En zone UE/DOM, la réglementation plafonne les frais, et la plupart des recharges incluent une enveloppe data utilisable dans ces zones. Hors UE, la situation change radicalement : le prix du Mo peut être multiplié par dix ou plus, sans alerte systématique de l’opérateur.
Deux précautions réduisent le risque :
- Désactivez les données mobiles en itinérance avant de quitter la zone UE, directement dans les réglages du smartphone.
- Pour un séjour hors Europe, une carte SIM prépayée locale ou un pass data spécifique voyage coûte nettement moins qu’une utilisation en itinérance sur votre ligne française.
- Certains opérateurs comme Lebara ou Lycamobile proposent des recharges internationales ciblées par destination, à comparer avec le tarif itinérance de votre carte principale.
Validité du crédit et date d’expiration : deux notions à distinguer
La validité du crédit désigne la période pendant laquelle les minutes, SMS ou Mo achetés restent utilisables. La date d’expiration de la ligne, elle, marque le moment où l’opérateur peut couper définitivement l’accès au numéro. Confondre les deux mène à une mauvaise surprise.
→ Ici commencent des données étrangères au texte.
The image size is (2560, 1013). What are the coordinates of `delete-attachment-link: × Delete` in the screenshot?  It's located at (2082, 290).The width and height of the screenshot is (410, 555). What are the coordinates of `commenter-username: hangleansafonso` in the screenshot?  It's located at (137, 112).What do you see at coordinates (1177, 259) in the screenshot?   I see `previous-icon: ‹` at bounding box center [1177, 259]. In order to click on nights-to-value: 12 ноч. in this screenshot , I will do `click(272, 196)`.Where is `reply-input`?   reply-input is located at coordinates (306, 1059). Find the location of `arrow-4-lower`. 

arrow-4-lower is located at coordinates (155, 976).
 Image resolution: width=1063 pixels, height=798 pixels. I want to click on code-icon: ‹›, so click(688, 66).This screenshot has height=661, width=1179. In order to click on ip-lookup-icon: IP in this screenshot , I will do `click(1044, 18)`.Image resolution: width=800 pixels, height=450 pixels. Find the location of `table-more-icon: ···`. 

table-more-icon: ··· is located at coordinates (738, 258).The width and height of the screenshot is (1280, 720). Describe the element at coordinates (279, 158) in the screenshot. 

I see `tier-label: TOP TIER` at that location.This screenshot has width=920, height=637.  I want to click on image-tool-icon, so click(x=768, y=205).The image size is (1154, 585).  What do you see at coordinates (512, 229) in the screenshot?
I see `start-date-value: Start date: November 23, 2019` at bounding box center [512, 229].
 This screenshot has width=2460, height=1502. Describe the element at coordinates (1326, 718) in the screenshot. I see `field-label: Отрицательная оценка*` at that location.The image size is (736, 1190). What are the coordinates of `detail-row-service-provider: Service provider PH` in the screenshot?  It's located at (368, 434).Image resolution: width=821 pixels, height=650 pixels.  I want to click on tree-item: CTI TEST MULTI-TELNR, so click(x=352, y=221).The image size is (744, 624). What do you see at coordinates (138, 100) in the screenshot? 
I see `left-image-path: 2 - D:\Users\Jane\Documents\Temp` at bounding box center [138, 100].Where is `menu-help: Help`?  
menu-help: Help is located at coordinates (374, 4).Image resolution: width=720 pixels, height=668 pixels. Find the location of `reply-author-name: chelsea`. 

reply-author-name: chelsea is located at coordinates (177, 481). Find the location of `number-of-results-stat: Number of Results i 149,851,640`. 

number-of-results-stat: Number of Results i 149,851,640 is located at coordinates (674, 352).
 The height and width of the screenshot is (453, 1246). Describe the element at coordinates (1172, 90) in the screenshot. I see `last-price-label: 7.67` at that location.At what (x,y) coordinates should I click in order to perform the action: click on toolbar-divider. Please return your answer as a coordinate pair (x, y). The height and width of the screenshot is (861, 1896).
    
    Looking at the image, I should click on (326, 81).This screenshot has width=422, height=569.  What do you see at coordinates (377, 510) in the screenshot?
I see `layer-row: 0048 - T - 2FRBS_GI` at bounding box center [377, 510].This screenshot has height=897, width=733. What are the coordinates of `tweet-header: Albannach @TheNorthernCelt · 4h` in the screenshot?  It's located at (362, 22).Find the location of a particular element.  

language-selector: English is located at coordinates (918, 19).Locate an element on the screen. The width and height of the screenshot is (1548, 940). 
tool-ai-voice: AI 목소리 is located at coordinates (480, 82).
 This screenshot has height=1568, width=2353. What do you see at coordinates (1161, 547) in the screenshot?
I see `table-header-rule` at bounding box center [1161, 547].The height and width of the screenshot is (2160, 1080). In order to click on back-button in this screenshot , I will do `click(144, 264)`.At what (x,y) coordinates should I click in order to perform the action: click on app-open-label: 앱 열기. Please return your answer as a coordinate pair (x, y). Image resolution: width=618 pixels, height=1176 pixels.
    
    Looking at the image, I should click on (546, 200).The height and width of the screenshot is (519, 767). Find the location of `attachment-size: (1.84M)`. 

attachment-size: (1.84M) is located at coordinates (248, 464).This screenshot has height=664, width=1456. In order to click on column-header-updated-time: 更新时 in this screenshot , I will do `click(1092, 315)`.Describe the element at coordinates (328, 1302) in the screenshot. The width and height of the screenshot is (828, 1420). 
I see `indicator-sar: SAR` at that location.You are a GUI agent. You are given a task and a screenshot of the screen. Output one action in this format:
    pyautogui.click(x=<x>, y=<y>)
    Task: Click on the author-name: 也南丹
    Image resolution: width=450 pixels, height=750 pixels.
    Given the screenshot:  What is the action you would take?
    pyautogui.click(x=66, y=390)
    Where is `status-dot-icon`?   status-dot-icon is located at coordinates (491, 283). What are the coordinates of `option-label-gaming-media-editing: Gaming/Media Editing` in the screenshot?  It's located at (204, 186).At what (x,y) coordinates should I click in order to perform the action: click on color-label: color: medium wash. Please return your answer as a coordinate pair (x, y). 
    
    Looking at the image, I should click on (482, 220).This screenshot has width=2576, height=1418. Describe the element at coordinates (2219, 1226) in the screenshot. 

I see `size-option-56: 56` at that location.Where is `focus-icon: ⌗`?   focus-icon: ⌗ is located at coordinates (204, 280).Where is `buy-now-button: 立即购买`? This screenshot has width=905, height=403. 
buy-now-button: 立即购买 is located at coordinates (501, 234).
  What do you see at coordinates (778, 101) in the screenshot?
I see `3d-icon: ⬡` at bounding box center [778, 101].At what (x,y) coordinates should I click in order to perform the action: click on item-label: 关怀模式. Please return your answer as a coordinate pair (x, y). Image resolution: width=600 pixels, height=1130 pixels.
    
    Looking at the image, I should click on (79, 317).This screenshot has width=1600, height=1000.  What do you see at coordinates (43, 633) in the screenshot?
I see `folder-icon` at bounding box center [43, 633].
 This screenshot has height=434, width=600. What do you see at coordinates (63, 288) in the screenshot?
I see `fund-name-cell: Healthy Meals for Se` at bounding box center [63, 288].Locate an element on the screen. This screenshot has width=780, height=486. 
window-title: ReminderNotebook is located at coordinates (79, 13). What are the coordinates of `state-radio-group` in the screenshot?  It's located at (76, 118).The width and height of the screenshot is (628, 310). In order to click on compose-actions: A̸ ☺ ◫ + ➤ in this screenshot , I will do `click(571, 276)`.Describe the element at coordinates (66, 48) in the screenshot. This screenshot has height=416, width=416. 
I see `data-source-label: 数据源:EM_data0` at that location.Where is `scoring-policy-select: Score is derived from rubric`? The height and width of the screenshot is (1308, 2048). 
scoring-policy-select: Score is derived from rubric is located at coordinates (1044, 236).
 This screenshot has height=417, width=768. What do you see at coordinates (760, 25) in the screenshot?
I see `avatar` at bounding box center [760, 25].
Un crédit expiré ne signifie pas toujours une ligne coupée. L’opérateur peut maintenir la ligne en réception seule pendant plusieurs semaines, voire plusieurs mois. En revanche, une fois la ligne résiliée pour inactivité, le numéro est perdu et la portabilité n’est plus possible.
Avant d’acheter une carte prépayée pour mobile, lisez les conditions générales jusqu’à la clause relative à la durée de conservation de la ligne. C’est le paramètre le plus sous-estimé, et celui qui transforme une solution économique en perte sèche de numéro.